Prompt: Lines from the one containing "Click the Google Business Profile pin icon" through the last line of the data are to be returned exactly, both ends included, minus any pictures.
*** Opening Supplied information ***
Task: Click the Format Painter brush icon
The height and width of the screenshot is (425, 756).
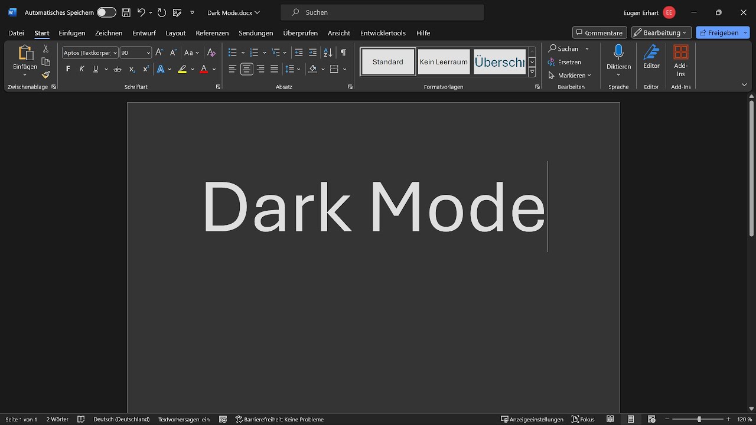Action: pos(45,75)
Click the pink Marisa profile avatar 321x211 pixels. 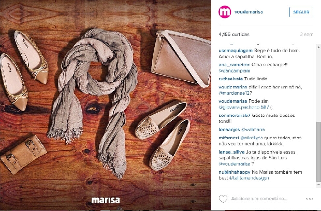(225, 12)
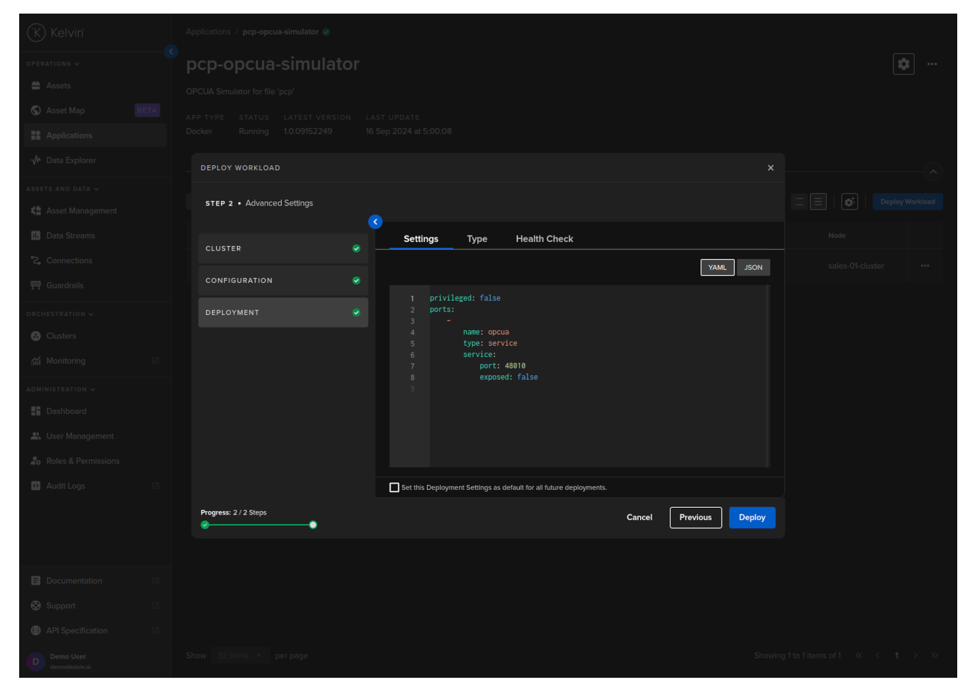
Task: Switch editor format to JSON
Action: point(753,268)
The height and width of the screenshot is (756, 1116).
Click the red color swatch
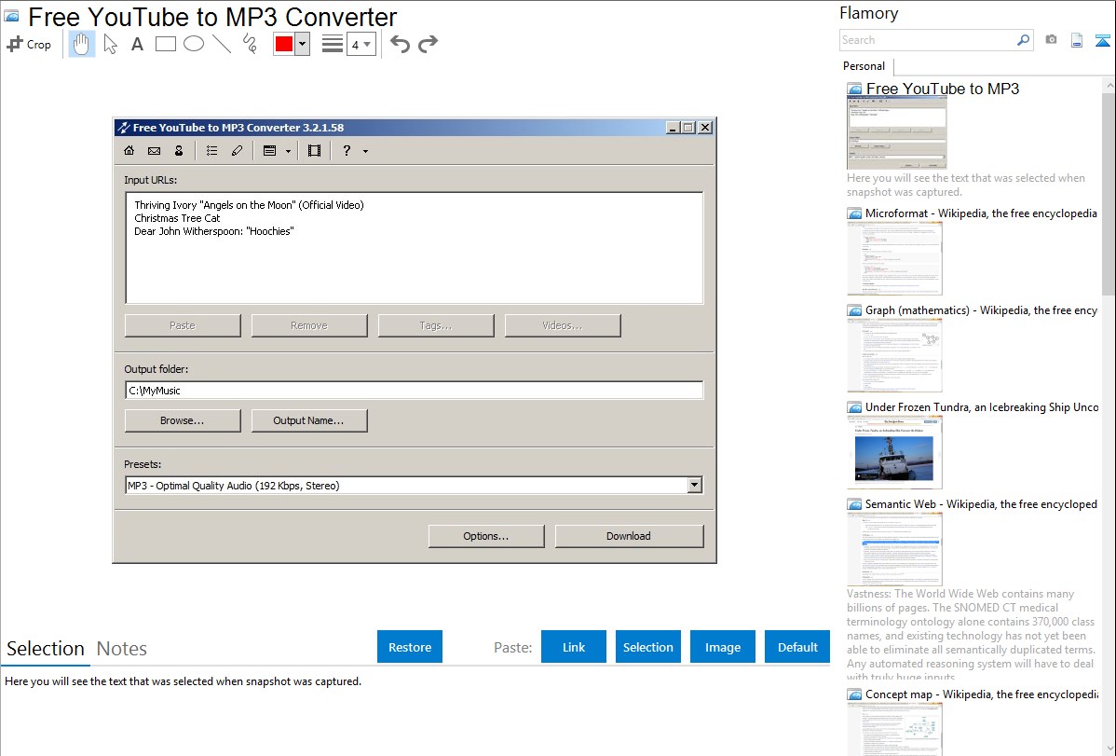pos(283,44)
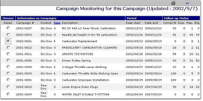Choose detail radio for campaign 2001-0012

point(8,48)

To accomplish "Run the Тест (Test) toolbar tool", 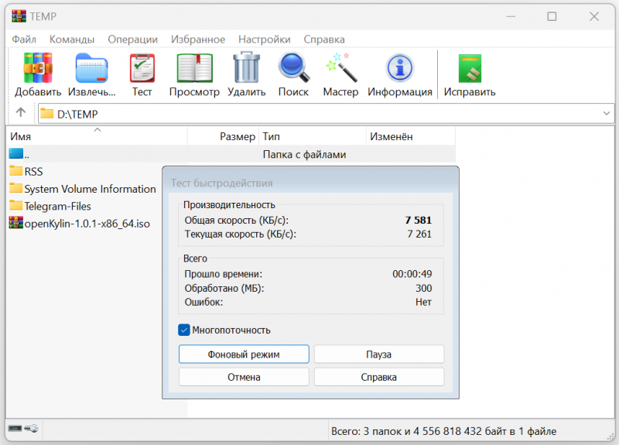I will coord(142,68).
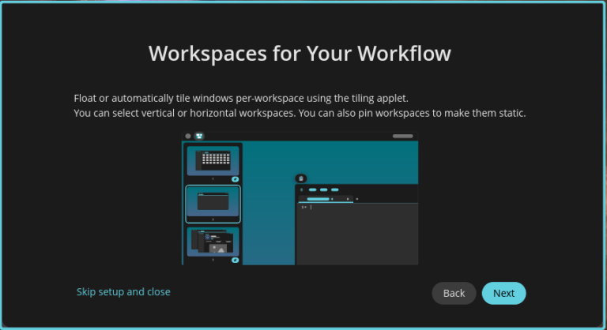Click the third cyan menu pill in the editor
The image size is (607, 330).
pos(334,190)
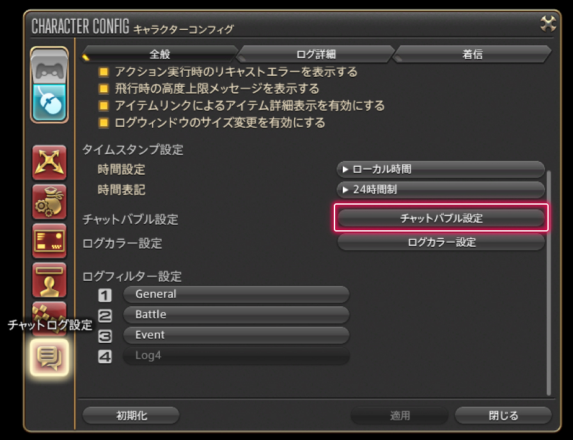Toggle 飛行時の高度上限メッセージを表示する checkbox
This screenshot has width=573, height=440.
104,88
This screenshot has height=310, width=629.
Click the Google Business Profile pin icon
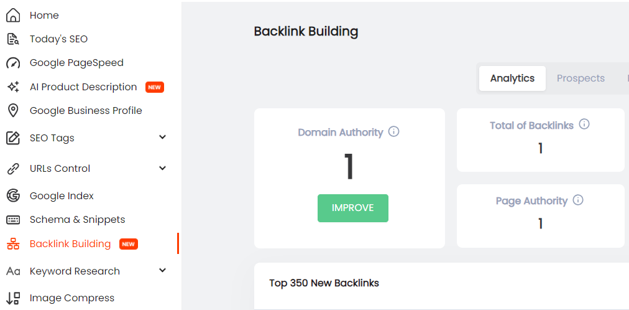13,110
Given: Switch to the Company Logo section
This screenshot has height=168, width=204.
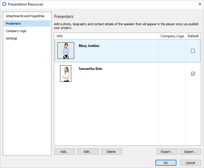Looking at the screenshot, I should click(16, 31).
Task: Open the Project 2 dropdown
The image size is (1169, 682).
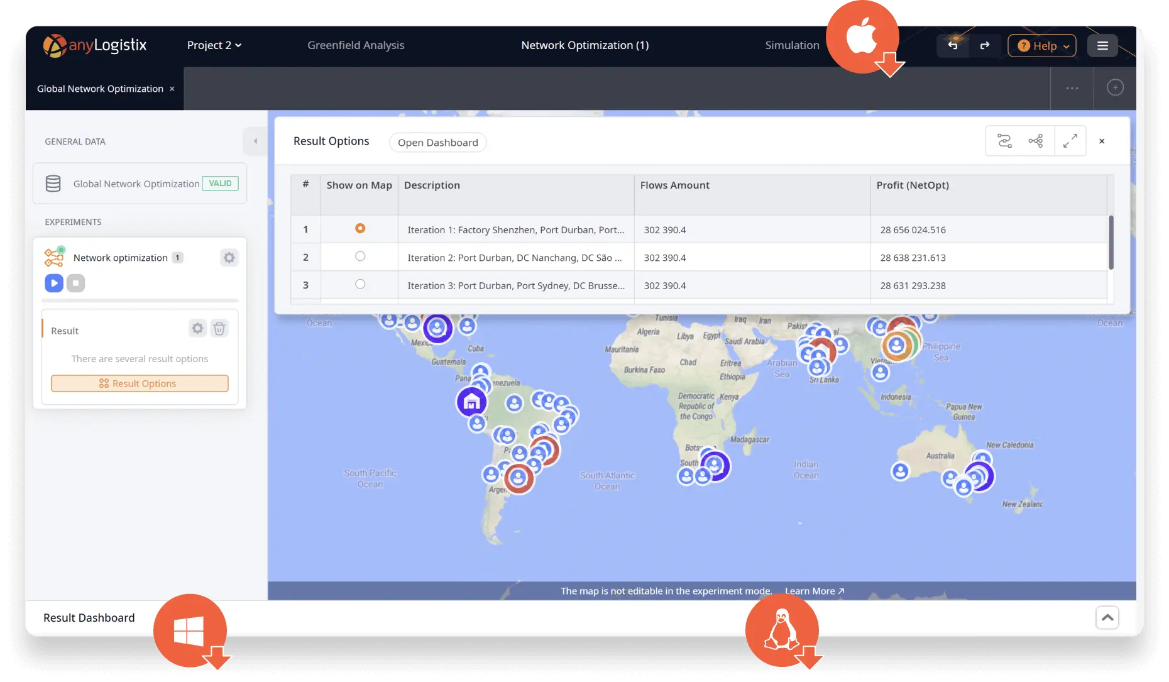Action: pyautogui.click(x=214, y=45)
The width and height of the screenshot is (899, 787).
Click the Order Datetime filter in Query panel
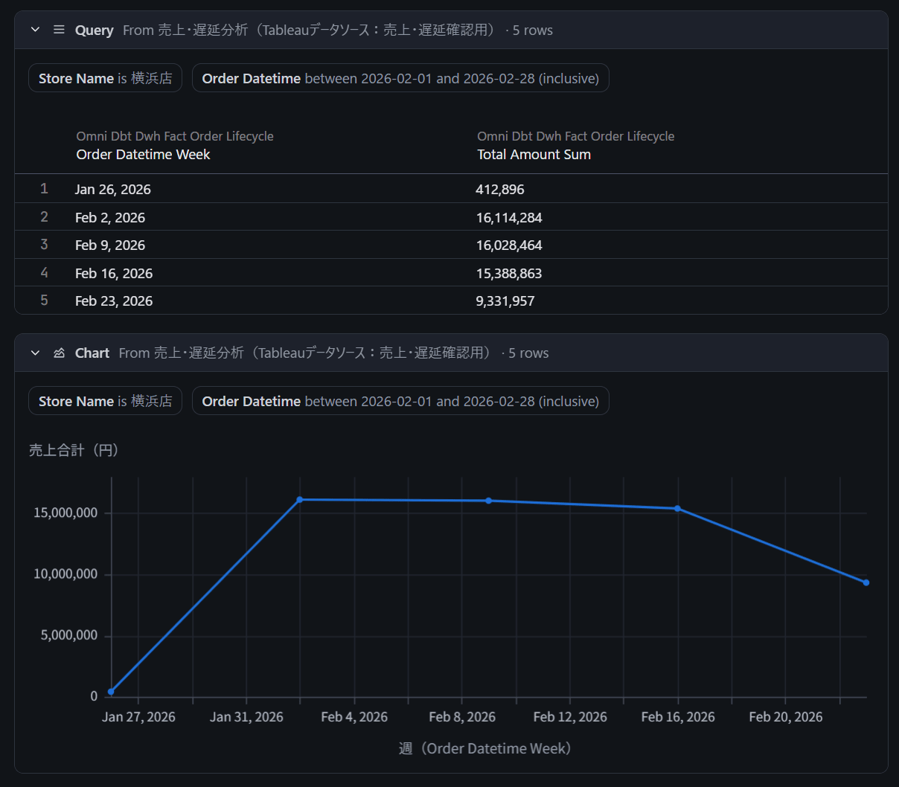[400, 78]
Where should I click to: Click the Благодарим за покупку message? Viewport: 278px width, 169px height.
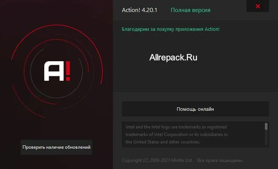point(171,29)
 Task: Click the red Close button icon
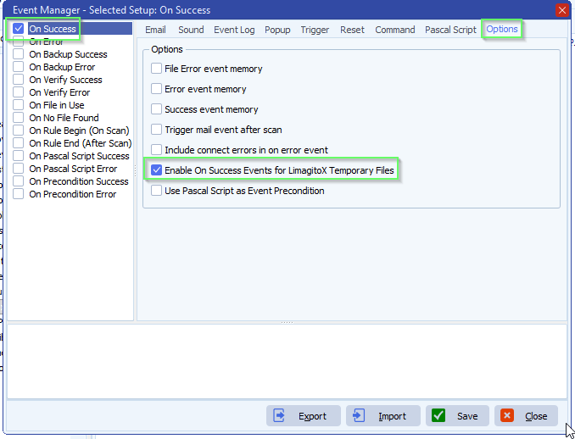coord(507,416)
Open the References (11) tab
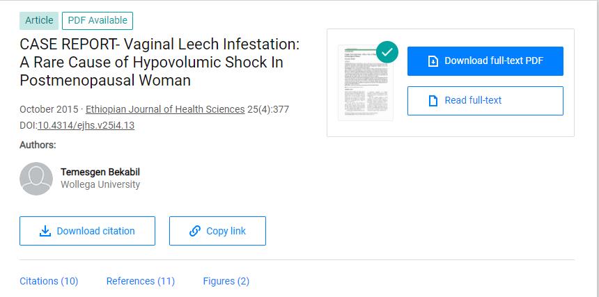The image size is (599, 297). (x=140, y=281)
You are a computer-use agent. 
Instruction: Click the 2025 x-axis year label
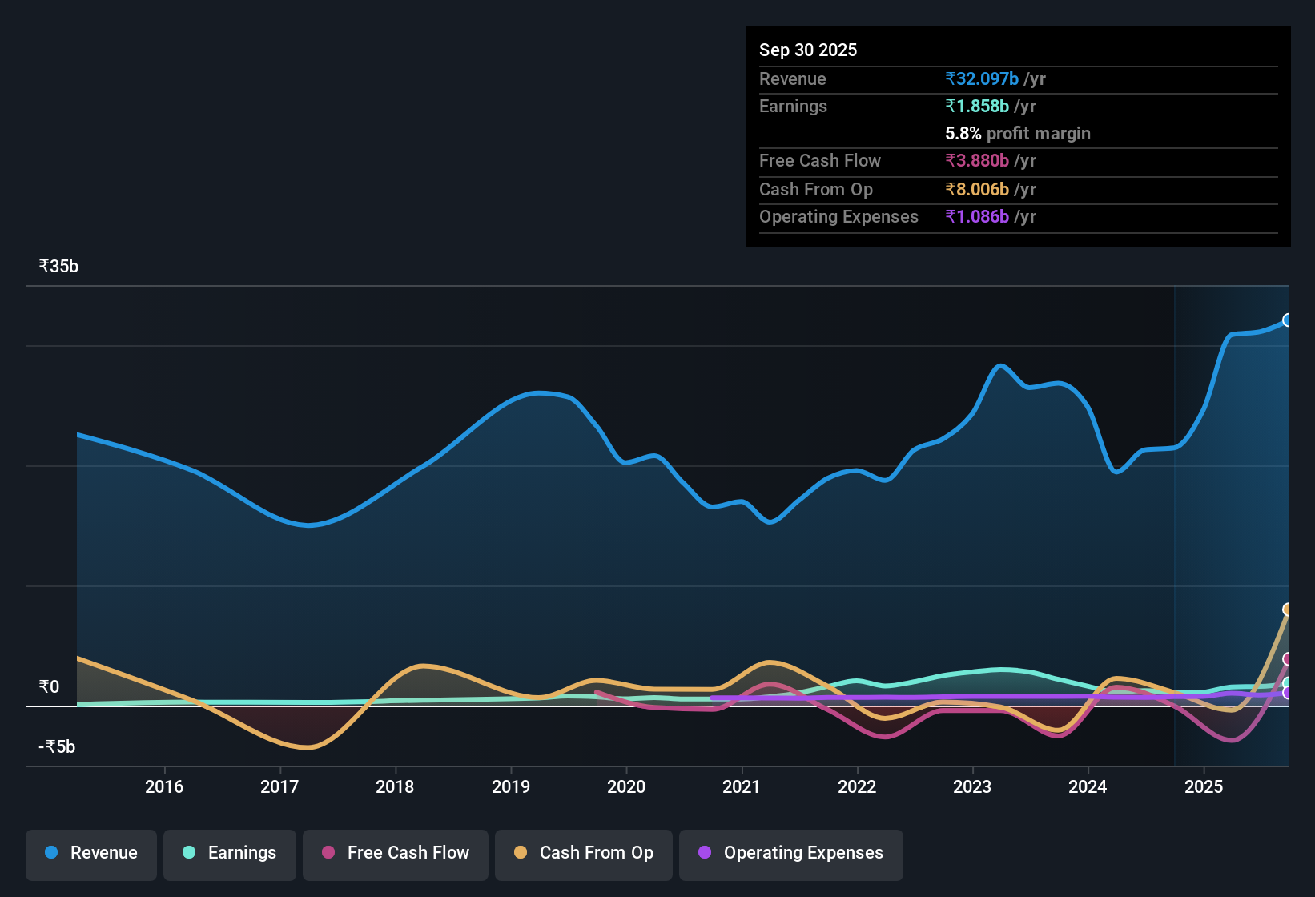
*** Closing Supplied information ***
Exercise answer:
Click the Google Business Profile pin icon
13,110
Given: Switch to the Company Logo section
This screenshot has height=168, width=204.
Looking at the screenshot, I should click(16, 31).
Task: Open the Project 2 dropdown
The image size is (1169, 682).
Action: pyautogui.click(x=214, y=45)
The width and height of the screenshot is (899, 787).
Click the Order Datetime filter in Query panel
[400, 78]
Where should I click to: Click the Благодарим за покупку message? Viewport: 278px width, 169px height.
point(171,29)
 Task: Click the red Close button icon
coord(507,416)
Open the References (11) tab
The image size is (599, 297). (x=140, y=281)
You are a computer-use agent. 
Instruction: Click the 2025 x-axis year label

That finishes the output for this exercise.